Aside from blastocyst quality, successful implantation depends on the endometrial receptivity to the blastocyst [56, 58, 59]. Group II having the lowest percent pre-implantation loss among groups, suggests that selenium-supplementation during pregestation only could have prepared the uterine endometrium for implantation. Since pregnancy results to a decline in glutathione peroxidase (GPx) activity [1, 3, 13], selenium-supplementation during this periconception stage could increase the levels of glutathione peroxidase before and during the early onset of pregnancy. Specifically, the isoform of GPx involved in blastocyst implantation is glutathione peroxidase 3 (GPx3,) which was upregulated for human endometrial receptivity [58], and was abnormally expressed among women who experienced implantation failure [59]. Thus, selenium-supplementation during this stage can possibly prepare and improve blastocyst implantation by enhancing the level and activity of GPx3. This selenoprotein prepares the endometrium for implantation by protecting the uterine cells and embryos from excessive ROS such as hydrogen peroxides and organic hydroxyperoxides [60].

Aside from GPxs, selenium-supplementation at pregestation stage and gestation stage can enhance the levels and activities of thioredoxin reductases (TrxRs), which are selenoproteins involved in reducing and maintaining the levels of small antioxidative protein known as thioredoxin [3, 6, 10]. This reduced state protein makes developing embryos resistant from the damages of oxidative stress [10] that in turn could promote association of blastocysts with the endometrial lining. The favorable results of selenium-supplementation during pregestation was supported by Kind [61], which states that since poor macro- and micronutrient status of the mother before conception has tremendous impact to the establishment of pregnancy, supplementation of these nutrients before pregnancy can prepare the maternal body in supporting normal embryonic development.

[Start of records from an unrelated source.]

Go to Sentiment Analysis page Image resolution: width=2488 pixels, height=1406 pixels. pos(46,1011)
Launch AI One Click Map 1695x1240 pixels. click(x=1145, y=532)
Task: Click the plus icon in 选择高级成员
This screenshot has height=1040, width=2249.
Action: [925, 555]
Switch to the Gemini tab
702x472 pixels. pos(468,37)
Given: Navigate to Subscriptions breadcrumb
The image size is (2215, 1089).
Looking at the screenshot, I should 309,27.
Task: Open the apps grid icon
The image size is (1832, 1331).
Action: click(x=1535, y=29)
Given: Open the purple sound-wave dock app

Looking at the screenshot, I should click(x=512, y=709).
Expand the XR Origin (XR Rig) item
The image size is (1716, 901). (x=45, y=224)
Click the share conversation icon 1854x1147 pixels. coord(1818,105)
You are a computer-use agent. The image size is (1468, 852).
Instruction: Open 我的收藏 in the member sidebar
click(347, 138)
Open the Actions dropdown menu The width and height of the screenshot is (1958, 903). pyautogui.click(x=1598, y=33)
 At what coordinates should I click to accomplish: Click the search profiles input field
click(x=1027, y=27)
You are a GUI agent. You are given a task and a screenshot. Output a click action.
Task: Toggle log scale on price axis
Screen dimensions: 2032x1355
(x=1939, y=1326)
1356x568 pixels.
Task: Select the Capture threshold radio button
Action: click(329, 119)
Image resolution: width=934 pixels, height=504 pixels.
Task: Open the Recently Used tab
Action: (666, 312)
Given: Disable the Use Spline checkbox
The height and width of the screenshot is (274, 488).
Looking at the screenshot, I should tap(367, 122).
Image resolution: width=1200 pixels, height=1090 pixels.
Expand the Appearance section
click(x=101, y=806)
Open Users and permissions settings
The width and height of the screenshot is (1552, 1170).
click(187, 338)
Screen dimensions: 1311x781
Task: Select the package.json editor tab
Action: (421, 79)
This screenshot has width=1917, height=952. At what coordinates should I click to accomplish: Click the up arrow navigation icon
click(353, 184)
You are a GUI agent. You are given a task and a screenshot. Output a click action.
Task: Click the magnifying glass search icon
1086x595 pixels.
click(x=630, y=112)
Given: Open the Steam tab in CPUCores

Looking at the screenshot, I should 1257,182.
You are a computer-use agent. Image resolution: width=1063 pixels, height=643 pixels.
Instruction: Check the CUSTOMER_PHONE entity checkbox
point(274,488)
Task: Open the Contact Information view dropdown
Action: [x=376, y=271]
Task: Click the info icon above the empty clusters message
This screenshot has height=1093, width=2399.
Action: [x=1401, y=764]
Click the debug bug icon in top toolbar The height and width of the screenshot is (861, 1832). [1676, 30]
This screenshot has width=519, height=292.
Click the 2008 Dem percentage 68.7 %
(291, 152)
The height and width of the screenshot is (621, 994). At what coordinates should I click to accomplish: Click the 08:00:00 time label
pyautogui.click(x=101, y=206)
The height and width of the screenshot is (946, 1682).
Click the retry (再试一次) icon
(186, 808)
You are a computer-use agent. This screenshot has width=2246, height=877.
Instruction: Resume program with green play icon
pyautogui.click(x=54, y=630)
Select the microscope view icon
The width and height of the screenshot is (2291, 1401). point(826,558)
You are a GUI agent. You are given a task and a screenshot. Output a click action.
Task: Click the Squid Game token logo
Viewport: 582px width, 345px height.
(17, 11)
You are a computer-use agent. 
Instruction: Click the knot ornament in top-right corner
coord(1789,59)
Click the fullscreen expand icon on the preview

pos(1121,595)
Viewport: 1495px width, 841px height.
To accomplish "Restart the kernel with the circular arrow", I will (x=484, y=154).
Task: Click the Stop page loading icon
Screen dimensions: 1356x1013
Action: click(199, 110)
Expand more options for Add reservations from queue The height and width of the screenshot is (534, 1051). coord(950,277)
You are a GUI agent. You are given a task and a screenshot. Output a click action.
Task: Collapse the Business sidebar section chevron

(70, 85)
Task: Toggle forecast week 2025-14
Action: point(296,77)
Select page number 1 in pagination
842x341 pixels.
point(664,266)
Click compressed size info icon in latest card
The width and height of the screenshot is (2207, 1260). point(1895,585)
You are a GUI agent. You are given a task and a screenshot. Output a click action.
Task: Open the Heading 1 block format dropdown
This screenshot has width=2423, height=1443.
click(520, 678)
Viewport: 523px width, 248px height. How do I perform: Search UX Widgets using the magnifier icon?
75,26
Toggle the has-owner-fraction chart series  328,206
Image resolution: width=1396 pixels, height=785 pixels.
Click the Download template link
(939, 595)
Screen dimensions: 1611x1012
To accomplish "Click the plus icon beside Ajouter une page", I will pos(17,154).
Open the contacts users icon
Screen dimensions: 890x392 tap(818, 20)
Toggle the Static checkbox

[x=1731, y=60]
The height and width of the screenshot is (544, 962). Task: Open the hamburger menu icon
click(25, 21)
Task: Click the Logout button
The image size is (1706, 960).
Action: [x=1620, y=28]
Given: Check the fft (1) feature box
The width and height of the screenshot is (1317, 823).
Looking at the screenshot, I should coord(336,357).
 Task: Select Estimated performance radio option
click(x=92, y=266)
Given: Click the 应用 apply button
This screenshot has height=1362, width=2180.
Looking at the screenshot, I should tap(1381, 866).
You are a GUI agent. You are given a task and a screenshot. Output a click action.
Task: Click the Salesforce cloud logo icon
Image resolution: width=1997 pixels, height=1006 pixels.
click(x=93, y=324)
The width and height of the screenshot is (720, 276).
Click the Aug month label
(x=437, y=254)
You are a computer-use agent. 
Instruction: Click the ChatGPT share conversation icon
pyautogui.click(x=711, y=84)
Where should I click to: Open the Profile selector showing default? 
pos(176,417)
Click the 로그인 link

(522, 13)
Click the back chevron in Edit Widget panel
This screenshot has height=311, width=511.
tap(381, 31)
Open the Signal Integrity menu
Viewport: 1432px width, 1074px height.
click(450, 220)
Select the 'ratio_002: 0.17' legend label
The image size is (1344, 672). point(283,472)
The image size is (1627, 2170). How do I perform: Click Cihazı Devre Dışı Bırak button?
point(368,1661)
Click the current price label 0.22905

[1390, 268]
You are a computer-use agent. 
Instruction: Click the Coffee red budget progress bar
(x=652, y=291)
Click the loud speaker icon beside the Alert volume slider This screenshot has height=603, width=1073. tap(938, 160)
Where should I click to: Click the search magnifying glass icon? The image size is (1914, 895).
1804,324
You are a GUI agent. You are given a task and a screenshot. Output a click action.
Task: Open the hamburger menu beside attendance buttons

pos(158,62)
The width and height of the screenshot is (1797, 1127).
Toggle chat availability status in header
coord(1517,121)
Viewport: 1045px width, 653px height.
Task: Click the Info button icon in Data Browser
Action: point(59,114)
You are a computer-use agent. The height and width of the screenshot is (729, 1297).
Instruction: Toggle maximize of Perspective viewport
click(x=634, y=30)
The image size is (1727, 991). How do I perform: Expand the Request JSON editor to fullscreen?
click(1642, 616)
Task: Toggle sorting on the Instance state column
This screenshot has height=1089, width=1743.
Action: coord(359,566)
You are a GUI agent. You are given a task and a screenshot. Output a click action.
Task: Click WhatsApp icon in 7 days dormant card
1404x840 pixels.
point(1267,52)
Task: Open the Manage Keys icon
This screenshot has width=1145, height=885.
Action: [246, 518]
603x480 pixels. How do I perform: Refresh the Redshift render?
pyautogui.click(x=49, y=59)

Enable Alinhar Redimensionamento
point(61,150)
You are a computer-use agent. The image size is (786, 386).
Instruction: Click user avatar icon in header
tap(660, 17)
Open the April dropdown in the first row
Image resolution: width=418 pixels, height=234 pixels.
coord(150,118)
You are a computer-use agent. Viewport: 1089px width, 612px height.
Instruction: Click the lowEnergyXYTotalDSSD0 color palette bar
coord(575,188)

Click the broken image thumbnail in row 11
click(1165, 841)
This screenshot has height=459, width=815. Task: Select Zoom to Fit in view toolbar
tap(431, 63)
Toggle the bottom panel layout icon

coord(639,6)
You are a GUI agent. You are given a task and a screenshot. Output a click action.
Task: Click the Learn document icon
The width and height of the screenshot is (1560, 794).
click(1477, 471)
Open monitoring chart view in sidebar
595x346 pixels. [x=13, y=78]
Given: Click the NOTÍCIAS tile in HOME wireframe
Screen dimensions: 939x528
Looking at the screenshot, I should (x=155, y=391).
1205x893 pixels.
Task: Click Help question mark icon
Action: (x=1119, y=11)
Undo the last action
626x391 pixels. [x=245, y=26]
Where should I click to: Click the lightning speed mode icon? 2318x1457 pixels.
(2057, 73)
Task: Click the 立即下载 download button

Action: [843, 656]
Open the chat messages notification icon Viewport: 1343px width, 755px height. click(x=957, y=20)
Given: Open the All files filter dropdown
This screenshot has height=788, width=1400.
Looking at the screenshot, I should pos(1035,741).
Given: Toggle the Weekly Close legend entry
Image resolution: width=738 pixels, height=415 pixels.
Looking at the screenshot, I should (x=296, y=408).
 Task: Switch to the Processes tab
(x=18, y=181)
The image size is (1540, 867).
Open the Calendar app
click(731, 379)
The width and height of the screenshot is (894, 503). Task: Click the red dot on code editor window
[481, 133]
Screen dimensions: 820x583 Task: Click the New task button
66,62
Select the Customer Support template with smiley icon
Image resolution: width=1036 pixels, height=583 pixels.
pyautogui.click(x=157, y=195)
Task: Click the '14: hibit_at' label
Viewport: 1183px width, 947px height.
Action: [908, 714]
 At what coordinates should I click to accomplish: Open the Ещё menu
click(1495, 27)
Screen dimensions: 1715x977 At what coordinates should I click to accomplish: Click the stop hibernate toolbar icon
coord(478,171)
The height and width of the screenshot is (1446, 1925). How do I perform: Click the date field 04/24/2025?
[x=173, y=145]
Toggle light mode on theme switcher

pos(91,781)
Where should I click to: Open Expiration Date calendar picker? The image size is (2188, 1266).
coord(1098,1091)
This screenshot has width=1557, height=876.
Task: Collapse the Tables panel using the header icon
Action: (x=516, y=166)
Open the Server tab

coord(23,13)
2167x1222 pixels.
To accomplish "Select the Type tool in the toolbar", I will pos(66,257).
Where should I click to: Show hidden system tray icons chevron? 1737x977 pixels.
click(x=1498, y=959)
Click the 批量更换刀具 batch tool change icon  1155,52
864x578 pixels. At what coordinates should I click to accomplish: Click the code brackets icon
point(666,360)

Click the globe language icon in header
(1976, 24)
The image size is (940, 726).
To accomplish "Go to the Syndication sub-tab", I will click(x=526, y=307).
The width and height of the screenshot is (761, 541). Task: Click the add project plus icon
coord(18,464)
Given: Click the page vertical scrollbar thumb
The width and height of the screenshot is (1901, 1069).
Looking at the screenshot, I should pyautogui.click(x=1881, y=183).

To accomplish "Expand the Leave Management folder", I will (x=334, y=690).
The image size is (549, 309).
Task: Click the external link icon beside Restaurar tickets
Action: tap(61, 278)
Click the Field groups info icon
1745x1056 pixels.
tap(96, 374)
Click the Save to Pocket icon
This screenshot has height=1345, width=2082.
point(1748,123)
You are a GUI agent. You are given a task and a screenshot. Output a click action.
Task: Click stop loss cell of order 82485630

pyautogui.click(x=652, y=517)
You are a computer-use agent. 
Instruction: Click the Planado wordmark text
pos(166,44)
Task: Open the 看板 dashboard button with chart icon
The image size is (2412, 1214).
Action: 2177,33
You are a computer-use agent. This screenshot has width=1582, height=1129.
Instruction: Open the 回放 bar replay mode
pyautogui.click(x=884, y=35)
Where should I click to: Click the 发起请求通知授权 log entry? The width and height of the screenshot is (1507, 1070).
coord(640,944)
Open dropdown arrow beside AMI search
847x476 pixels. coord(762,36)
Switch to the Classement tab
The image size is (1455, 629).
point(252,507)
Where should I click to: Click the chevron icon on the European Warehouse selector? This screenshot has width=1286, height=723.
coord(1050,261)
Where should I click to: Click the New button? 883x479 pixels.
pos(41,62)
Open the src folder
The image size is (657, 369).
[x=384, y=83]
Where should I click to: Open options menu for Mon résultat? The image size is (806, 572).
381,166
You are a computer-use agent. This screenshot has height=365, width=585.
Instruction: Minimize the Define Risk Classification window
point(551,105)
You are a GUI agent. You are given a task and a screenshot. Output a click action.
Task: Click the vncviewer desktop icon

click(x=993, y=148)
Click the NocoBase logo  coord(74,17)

The high percent pre-implantation loss in Group III, though not significantly higher than that of Group IV, but significantly higher than that of Group II strengthens the findings that selenium-supplementation during pregestation-to-gestation produces the lowest quality of blastocysts among treatment groups, which may lower the chance of successful implantation.

Conclusions

The overall findings of the present study indicate that pregestation only and gestation only are the best periconception stages for selenium-supplementation to yield high percent occurrence of good quality blastocysts and pre-implantation success.